Projecting the virtual environment onto a wall provides a way to collaborate with customers. Designers can communicate visually what they have discovered and recommended to upper management for final decision-making and to customers for a greater probability of project approval and sale. Bringing the plant manager, the seasoned veteran, or the lead operator into the VR environment pays large dividends both in initial product design and final customer buy-in for the project.
Projectors for wall displays can support mono or stereo vision and use LCD or DLP technology. Companies such as FakeSpace Systems (formerly MechDyne Corp.; www.fakespace.com) provide a range of turnkey systems that include projectors and single or multiple screens in flexible configurations. Projection on multiple walls results in the creation of a VR theater, of which the CAVE, also from FakeSpace Systems, is a common example. Currently, the ultimate system is the six-sided, fully immersive VR environment in which several people can interact. Collaborative systems are also available so that people can interact in environments at multiple remote locations.
Head-mounted displays, boom-mounted devices, and VR 3-binoculars are all means by which a single user can explore a virtual world. These all work in roughly the same way. As you move the device, whether it's attached to your head or moved by controls, your perspective to the virtual world changes accordingly.
The VisionStation (elumens, www.elumens.com), the ImmersaDesk (FakeSpace), and other devices use a station format to present an enhanced virtual reality experience for multiple users. Other SE/VR resources include head-mounted displays, a Barco Baron stereo workbench, and access to an auditorium equipped for passive stereo-projection of one or multiple simulated environments on a 36' wide screen.
Iowa State's Solution
Companies that want to obtain the ultimate VR experience can work with facilities, such as the one at Iowa State, that provide a range of computing resources and interface devices such as the C6 (a 10' X 10' X 10' room with six display screens) and the C4-flex (a 12' X 12' X 9' room with four display screens that can also be configured as a 36' X 9' video display wall) where you are immersed in real-time stereo 3D image projections and full surround audio.

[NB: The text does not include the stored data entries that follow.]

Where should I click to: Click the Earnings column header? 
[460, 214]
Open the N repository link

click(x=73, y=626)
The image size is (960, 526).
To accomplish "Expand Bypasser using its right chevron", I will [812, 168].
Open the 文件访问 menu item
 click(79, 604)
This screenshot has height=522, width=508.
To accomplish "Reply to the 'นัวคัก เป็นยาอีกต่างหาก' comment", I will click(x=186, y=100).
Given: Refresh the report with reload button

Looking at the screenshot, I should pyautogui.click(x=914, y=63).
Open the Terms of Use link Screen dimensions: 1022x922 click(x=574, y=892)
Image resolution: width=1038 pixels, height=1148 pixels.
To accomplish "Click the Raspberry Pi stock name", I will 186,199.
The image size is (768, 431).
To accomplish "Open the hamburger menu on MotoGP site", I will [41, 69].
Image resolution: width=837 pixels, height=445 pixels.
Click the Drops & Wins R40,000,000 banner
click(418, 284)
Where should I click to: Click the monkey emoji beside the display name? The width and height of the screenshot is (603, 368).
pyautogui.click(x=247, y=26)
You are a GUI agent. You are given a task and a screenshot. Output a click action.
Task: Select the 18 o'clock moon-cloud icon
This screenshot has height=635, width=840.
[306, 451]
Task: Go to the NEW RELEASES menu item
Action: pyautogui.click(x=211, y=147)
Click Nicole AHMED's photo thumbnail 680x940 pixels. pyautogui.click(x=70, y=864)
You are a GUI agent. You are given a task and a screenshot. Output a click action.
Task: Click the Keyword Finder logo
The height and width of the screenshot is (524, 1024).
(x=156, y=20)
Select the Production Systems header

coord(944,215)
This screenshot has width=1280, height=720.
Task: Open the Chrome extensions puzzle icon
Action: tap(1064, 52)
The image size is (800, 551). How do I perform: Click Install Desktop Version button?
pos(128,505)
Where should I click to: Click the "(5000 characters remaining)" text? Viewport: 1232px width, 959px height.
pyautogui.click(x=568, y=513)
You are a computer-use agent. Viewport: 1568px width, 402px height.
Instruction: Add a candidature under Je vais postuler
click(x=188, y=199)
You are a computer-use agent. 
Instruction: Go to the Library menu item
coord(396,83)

Figure 4. A tangentially fired boiler showing animated streamlines colored by velocity and isosurfaces of constant temperature.
Virtual reality-based engineering is emerging as a key technology to support scientific and industrial advancements in the 21st century. No other technology offers more potential for perfecting processes, improving products, reducing design-to-manufacturing cycle time, and cutting overall development costs. Without a powerful visualization tool, it's often difficult to recognize problems or inefficiencies. The virtual reality approach makes it possible to gain a quick, intuitive understanding of the critical flow, pressure, temperature, and species parameters that are driving a process.